[Stored records]
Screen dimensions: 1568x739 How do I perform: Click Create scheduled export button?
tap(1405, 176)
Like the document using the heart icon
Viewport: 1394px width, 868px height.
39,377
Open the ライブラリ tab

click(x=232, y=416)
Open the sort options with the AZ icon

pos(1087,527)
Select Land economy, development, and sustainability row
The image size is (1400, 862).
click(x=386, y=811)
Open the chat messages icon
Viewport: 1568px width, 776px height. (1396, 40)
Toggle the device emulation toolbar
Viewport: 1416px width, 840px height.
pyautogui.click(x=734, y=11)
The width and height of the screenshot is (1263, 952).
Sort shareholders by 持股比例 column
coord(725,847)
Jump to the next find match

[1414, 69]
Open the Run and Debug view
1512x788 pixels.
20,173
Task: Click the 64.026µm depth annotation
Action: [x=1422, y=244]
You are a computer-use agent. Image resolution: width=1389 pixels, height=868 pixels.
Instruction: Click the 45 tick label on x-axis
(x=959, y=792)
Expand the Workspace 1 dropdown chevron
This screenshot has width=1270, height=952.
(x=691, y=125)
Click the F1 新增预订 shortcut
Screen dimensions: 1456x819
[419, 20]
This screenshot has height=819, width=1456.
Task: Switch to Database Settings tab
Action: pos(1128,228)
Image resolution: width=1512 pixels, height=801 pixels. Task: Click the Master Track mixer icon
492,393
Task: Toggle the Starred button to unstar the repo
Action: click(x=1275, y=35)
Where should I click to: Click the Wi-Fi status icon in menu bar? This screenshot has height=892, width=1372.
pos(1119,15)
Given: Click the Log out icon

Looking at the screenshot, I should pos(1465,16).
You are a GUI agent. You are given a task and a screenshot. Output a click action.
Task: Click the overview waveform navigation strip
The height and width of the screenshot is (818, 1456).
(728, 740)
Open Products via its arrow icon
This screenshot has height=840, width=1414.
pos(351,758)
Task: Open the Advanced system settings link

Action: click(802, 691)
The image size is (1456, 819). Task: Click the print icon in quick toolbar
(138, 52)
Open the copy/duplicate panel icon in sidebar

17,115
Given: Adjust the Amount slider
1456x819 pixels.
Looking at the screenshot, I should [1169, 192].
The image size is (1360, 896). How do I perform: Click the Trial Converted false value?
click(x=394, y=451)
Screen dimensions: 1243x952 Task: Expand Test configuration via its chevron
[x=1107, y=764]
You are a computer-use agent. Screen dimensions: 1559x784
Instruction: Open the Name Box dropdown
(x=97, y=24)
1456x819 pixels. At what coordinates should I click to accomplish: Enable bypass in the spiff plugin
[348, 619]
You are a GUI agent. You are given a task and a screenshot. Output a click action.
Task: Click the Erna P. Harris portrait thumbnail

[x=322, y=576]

TRY IT
All lines in the data above from the one with "Instruction: Click the" through the one with "Task: Click the overview" must be repeated exactly, and no others.

PROBLEM SOLUTION
Instruction: Click the 45 tick label on x-axis
(x=959, y=792)
Expand the Workspace 1 dropdown chevron
This screenshot has width=1270, height=952.
(x=691, y=125)
Click the F1 新增预订 shortcut
Screen dimensions: 1456x819
[419, 20]
This screenshot has height=819, width=1456.
Task: Switch to Database Settings tab
Action: pos(1128,228)
Image resolution: width=1512 pixels, height=801 pixels. Task: Click the Master Track mixer icon
492,393
Task: Toggle the Starred button to unstar the repo
Action: click(x=1275, y=35)
Where should I click to: Click the Wi-Fi status icon in menu bar? This screenshot has height=892, width=1372.
pos(1119,15)
Given: Click the Log out icon

Looking at the screenshot, I should pos(1465,16).
You are a GUI agent. You are given a task and a screenshot. Output a click action.
Task: Click the overview waveform navigation strip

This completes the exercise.